Bachmann Diesel DCC install


Hey guys

I have a Bachmann GP40 diesel that I cannot figure out how to get the shell off of. It is a recent one, and the body and paint look pretty good, not to mention it runs pretty decently.

It is lettered Alaska RR 3015, i dont know the item number. Any hints on getting the shell off so that I can decoder it would be appreciated!
 
Ok, looking at the exploded parts diagram, the engine does not appear to be DCC ready, so you'll have to hardwire the decoder in, and isolate the motor from the frame.

Here's the diagram: http://www.bachmanntrains.com/home-usa/dwg/dwgs/H635X_IS005.pdf

It doesn't look like the body is held in place with any screws. Try grabbing it and rocking it, maybe? I had a GP38-2 that was DCC equipped and I don't remember how I opened it.

If my memory is correct, the coupler pockets (or lack thereof) screw into the shell and are not part of the frame. The pilots are slotted so the couplers can be kept on.
 
Bachmanns usually have 2 screws holding the shell on. I know the F40's have 2 screws hidden by the fuel tank.
 
Yeah this thing has me totally flummoxed.

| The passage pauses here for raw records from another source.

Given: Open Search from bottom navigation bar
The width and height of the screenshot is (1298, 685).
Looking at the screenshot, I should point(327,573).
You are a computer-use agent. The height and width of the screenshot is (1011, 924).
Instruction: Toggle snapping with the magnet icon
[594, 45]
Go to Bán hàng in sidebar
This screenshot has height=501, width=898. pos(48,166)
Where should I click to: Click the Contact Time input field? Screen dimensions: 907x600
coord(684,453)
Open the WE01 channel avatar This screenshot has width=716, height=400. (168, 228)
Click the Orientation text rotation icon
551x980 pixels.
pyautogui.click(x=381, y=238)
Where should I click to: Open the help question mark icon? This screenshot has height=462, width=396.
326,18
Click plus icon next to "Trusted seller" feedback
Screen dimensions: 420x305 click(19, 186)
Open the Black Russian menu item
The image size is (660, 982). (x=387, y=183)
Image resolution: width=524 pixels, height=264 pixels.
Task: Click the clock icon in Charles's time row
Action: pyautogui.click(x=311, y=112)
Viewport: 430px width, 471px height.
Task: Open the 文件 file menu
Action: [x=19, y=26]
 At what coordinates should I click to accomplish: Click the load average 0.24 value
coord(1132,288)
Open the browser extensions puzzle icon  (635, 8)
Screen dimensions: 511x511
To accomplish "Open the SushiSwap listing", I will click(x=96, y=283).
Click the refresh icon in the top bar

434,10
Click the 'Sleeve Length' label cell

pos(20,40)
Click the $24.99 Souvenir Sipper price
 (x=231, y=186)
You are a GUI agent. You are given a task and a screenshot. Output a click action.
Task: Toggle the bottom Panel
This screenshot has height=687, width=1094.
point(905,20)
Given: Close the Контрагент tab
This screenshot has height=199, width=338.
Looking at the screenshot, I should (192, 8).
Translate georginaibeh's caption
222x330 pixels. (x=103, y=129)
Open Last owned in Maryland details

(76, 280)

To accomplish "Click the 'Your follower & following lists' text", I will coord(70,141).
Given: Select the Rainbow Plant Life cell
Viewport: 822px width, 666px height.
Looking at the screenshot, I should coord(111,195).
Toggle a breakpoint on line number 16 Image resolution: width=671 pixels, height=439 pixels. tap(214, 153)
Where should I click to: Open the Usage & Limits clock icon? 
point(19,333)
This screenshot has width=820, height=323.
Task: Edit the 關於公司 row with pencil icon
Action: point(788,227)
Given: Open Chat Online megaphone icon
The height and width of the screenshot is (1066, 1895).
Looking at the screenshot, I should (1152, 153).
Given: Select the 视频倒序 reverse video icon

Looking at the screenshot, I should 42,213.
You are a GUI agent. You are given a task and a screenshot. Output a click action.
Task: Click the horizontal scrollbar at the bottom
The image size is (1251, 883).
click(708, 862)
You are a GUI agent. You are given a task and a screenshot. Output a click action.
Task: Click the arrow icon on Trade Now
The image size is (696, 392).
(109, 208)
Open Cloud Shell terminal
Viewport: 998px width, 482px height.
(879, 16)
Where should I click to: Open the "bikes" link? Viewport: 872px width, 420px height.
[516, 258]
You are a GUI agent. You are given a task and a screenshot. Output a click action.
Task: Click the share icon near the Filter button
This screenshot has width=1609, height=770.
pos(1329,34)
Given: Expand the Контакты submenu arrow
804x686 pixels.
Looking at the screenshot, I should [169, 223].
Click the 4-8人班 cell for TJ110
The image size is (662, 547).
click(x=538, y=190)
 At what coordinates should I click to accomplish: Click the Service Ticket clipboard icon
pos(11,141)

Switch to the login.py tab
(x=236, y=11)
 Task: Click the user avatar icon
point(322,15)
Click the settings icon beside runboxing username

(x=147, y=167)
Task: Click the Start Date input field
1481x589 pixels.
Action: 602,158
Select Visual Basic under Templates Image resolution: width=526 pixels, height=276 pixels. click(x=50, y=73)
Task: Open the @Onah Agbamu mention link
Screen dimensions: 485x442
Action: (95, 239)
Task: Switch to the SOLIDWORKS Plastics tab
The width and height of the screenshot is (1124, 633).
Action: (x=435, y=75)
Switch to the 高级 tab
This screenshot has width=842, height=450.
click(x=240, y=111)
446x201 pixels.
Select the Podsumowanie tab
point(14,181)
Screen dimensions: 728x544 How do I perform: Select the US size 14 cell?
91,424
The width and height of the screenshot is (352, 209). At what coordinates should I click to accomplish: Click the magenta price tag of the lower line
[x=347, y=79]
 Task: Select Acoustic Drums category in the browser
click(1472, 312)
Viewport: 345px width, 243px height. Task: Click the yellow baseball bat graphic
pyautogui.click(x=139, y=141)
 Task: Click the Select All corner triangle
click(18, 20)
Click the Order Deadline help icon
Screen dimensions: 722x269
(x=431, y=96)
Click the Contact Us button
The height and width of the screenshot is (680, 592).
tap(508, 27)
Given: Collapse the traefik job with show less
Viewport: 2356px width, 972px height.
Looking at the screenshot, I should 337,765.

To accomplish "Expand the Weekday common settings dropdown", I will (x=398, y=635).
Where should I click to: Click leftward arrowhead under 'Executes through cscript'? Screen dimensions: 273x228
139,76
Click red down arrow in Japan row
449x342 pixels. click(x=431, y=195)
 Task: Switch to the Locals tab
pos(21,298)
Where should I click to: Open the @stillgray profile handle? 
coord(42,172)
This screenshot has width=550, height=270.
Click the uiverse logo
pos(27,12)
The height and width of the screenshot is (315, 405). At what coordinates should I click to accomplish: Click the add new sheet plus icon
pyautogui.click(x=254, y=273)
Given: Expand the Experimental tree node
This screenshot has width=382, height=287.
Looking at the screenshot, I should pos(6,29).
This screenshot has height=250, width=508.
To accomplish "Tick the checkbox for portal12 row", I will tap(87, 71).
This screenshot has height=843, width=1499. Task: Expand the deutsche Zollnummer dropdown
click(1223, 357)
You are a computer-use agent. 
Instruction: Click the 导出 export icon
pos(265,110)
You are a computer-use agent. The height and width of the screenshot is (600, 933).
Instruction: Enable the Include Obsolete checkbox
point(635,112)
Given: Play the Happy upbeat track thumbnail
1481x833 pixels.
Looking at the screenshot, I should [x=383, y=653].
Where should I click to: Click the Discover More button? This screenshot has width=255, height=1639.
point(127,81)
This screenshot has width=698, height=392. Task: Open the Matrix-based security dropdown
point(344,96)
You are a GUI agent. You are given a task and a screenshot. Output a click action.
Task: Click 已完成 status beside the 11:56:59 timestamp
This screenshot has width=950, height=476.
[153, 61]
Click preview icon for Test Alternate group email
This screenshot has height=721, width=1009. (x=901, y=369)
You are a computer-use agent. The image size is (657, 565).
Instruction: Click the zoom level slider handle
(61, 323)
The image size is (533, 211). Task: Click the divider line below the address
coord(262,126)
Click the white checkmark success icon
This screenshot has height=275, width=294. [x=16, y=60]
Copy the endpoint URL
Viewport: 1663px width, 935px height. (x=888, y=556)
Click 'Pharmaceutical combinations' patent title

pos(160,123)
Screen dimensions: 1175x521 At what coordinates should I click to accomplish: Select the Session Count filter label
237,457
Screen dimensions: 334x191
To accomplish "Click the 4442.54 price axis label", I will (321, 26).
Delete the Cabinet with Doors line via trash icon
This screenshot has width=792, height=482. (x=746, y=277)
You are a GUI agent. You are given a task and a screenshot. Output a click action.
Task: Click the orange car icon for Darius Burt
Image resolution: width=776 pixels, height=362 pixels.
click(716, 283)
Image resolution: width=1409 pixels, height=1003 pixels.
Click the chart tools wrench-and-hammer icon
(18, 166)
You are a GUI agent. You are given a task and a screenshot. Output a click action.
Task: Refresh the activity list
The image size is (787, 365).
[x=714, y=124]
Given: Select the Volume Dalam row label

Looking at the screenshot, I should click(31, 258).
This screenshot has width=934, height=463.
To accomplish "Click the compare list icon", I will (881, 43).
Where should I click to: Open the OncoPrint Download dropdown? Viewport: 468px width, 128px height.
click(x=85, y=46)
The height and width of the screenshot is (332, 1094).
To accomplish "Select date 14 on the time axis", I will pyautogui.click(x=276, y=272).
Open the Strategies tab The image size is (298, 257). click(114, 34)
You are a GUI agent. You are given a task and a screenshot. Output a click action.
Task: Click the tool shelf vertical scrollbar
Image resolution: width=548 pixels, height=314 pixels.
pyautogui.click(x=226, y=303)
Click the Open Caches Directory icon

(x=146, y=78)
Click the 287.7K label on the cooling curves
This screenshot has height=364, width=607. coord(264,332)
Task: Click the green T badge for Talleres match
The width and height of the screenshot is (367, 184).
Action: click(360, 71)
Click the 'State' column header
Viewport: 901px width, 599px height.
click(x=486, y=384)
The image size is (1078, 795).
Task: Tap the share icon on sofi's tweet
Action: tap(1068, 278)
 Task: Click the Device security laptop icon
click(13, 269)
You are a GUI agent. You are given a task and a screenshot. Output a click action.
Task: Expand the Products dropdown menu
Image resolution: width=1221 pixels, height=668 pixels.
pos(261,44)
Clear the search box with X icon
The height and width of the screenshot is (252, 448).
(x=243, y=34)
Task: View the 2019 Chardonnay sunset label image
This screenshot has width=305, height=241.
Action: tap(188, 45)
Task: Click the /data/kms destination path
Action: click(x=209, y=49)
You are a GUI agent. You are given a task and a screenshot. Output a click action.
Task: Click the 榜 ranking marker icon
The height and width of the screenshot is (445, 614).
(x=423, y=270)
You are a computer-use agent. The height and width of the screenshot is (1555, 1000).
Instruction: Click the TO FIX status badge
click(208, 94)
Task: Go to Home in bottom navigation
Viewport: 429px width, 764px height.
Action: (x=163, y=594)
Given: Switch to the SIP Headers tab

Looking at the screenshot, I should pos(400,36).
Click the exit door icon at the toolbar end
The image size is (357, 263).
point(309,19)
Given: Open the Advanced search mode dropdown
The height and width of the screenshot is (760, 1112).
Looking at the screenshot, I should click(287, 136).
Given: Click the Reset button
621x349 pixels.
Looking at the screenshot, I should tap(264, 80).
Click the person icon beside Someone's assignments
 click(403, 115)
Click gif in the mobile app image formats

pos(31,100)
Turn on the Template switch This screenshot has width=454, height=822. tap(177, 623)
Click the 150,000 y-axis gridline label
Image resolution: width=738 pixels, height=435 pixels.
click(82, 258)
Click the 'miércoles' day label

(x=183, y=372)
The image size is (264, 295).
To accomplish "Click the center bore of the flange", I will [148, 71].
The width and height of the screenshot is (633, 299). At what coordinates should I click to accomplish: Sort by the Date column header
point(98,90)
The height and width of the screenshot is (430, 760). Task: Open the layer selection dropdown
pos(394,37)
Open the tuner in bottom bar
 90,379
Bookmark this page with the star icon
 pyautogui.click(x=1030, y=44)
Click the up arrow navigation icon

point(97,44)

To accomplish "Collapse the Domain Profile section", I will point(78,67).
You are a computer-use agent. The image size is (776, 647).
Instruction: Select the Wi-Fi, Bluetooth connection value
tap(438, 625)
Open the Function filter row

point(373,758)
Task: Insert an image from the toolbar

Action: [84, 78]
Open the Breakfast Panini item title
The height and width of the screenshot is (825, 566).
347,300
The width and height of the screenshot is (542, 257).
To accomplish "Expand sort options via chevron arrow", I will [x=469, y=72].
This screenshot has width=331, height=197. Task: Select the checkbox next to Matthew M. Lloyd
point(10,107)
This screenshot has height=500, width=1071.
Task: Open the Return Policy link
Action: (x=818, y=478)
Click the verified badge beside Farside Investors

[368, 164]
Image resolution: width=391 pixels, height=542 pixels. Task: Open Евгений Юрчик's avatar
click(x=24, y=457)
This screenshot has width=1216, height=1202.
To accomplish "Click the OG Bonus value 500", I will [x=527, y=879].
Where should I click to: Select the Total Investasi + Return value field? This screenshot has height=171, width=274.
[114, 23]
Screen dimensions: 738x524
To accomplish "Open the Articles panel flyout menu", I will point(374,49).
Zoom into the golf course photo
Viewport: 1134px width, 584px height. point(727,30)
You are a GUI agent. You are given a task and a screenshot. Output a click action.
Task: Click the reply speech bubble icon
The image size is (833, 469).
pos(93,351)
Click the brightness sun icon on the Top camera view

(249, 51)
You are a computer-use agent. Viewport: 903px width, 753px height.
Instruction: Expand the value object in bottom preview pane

Being DCC ready is no issue to me, I can hardwire decoders no problem.

From the diagram, it looks as though it has a couple of tabs near the fuel tank that I have to spread the shell to get off of. i shall try that later.

Thanks for the diagram!

Jeff: Now that you mention Bachmann F40PH's, How much weight you think should be cut out of one of those if it was going to be made into an NPCU?
 
None. I'd add weight so that it weighs as much as a freight car if it's not heavy enough already. I'd just disconnect the motor leads, pop the worm and idler gears out, and leave the motor in for weight (unless you want to secretly keep it powered) but leave the pickups in place so that the lights still work.
 
The things are actually quite heavy. They are a split frame affair and most of the body is filled with sintered steel frame. I'd say the things weigh nearly a pound. Of course, it would need a decoder so that it can have lights when leading the train. But that is not too hard.
 
Not sure. The things are sleds though. I'll let you know when I get my mill set back up in a few weeks after I get moved. I don't plan to remove a lot on the one I will be making, but some will be. Its too damn heavy.
 
All brands either make a decoder with wire leads and/or a harness that terminates as wire leads. The harness type is better if you want to upgrade to a decoder with more functions or If you toast it and need to replace it. it's easier than desoldering 4 or more wires and soldering a new decoder in.
 
Thanks, but I don't mind having to desolder a toasted decoder. I don't like that premise anyway because if it has toasted then you will need to find that fault anyway.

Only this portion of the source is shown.